A novel field transplantation technique, in which seaweed material is incorporated into dialysis tubing, was used to investigate intra-specific responses to metals in the model brown alga Ectocarpus siliculosus. Metal accumulation in the two strains was similar, with higher concentrations in material deployed to the metal-contaminated site (Ventanas, Chile) than the pristine site (Quintay, Chile). However, the oxidative responses differed. At Ventanas, strain Es147 (from low-polluted site) underwent oxidative damage whereas Es524 (from highly polluted site) was not affected. Concentrations of reduced ascorbate (ASC) and reduced glutathione (GSH) were significantly higher in Es524. Activities of the antioxidant enzymes superoxide dismutase (SOD), ascorbate peroxidase (APX), catalase (CAT), and glutathione reductase (GR) all increased in Es524, whereas only SOD increased in Es147. For the first time, employing a field transplantation technique, we provide unambiguous evidence of inter-population variation of metal-tolerance in brown algae and establish that antioxidant defences are, in part, responsible.

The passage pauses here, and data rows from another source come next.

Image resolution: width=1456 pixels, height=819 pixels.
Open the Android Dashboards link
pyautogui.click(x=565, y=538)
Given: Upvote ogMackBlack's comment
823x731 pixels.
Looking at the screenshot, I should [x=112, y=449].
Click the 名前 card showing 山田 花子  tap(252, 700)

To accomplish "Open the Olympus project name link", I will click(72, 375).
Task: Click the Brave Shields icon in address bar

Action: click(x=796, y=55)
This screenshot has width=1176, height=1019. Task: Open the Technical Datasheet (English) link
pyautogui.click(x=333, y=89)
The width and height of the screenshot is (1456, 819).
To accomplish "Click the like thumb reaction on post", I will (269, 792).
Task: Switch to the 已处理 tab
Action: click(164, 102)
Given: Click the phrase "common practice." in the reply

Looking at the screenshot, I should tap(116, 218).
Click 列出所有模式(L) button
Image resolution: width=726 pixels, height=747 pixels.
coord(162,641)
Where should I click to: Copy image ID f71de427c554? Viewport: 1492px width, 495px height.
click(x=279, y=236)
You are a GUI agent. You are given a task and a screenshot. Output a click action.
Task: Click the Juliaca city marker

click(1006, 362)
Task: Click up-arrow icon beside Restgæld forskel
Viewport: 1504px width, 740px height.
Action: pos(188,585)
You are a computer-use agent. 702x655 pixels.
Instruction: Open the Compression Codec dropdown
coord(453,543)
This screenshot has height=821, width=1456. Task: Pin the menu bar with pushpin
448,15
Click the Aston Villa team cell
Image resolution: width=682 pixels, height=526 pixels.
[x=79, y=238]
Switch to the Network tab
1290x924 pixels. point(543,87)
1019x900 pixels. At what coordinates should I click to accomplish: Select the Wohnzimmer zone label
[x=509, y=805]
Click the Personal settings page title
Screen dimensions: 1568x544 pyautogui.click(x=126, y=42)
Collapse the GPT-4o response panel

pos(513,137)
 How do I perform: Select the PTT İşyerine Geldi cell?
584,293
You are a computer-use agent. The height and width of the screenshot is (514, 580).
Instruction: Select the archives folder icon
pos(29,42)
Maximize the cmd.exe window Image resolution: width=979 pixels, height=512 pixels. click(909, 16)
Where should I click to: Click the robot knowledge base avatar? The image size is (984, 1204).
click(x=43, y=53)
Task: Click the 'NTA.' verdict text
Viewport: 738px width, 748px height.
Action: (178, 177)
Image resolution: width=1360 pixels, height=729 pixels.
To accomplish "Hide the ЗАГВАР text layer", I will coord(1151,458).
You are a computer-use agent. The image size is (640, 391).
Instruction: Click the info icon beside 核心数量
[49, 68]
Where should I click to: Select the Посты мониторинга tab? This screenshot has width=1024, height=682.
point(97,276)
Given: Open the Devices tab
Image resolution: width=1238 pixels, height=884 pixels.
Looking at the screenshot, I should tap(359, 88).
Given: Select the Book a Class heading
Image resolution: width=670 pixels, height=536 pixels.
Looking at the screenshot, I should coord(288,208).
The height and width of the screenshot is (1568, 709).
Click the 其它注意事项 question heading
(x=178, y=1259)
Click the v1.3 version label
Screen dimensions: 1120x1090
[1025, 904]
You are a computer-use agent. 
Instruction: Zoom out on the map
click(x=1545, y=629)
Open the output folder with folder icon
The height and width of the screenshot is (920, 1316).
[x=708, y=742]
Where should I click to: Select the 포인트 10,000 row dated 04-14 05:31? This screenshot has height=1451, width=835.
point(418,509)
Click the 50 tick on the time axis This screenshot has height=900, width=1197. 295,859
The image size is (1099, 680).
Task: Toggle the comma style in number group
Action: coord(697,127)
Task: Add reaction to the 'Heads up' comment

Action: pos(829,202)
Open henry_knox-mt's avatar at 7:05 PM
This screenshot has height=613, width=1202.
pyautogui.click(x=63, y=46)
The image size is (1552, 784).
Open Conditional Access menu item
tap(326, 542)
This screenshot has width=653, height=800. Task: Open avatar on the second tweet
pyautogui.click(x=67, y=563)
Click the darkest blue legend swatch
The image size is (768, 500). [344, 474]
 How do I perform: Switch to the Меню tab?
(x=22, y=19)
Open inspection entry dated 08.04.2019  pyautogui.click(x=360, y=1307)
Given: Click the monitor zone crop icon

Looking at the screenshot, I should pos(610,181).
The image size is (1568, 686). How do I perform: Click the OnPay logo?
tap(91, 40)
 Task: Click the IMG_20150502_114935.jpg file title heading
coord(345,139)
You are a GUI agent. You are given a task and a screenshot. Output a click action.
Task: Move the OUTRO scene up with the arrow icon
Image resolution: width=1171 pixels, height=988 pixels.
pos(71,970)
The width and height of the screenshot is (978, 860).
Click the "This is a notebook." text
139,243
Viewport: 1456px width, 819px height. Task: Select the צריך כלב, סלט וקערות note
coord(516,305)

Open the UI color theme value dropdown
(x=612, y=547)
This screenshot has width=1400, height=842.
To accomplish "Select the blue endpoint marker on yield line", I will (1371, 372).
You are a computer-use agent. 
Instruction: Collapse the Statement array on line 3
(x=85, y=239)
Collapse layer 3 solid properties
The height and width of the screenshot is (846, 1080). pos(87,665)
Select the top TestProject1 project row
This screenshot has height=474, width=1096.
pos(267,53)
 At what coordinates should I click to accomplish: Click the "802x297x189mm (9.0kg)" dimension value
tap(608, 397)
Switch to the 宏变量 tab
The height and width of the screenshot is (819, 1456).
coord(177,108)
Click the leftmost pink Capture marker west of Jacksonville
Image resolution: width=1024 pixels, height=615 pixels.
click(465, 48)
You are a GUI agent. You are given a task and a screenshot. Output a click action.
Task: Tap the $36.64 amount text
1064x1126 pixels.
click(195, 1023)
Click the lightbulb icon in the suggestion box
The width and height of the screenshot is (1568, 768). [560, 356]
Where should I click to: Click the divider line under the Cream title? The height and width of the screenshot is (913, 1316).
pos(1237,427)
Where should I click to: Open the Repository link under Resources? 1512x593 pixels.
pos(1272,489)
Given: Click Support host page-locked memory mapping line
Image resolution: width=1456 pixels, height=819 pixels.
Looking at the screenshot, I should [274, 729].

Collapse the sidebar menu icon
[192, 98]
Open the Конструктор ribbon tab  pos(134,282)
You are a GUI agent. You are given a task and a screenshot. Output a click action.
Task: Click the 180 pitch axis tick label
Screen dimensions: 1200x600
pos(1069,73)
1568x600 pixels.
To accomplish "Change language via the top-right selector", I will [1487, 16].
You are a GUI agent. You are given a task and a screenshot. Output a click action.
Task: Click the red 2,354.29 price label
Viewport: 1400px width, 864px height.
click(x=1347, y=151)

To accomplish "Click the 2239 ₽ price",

Response differences between Ectocarpus siliculosus populations to copper stress involve cellular exclusion and induction of the phytochelatin biosynthetic pathway

Some populations of brown seaweed species inhabit metal-polluted environments and can develop tolerance to metal stress, but the mechanisms by which this is accomplished are still to be elucidated. To address this, the responses of two strains of the model brown alga Ectocarpus siliculosus isolated from sites with different histories of metal contamination exposed to total copper (CuT) concentrations ranging between 0 and 2.4 μM for 10 days were investigated. The synthesis of the metal-chelator phytochelatin (PCs) and relative levels of transcripts encoding the enzymes γ-glutamylcysteine synthetase (γ-GCS), glutathione synthase (GS) and phytochelatin synthase (PCS) that participate in the PC biosynthetic pathway were measured, along with the effects on growth, and adsorption and uptake of Cu. Growth of strain LIA, from a pristine site in Scotland, was inhibited to a greater extent, and at lower concentrations, than that of Es524, isolated from a Cu-contaminated site in Chile. Concentrations of intra-cellular Cu were higher and the exchangeable fraction was lower in LIA than Es524, especially at the highest exposure levels. Total glutathione concentrations increased in both strains with Cu exposure, whereas total PCs levels were higher in Es524 than LIA; PC2 and PC3 were detected in Es524 but PC2 only was found in LIA. The greater production and levels of polymerisation of PCs in Es524 can be explained by the up-regulation of genes encoding for key enzymes involved in the synthesis of PCs. In Es524 there was an increase in the transcripts of γ-GCS, GS and PCS, particularly under high Cu exposure, whereas in LIA4 transcripts of γ-GCS1 increased only slightly, γ-GCS2 and GS decreased and PCS did not change. The consequences of higher intra-cellular concentrations of Cu, lower production of PCs, and lower expression of enzymes involved in GSH-PCs synthesis may be contributing to an induced oxidative stress condition in LIA, which explains, at least in part, the observed sensitivity of LIA to Cu. Therefore, responses to Cu exposure in E. siliculosus relate to the contamination histories of the locations from where the strains were isolated and differences in Cu exclusion and PCs production are in part responsible for the development of intra-specific resistance.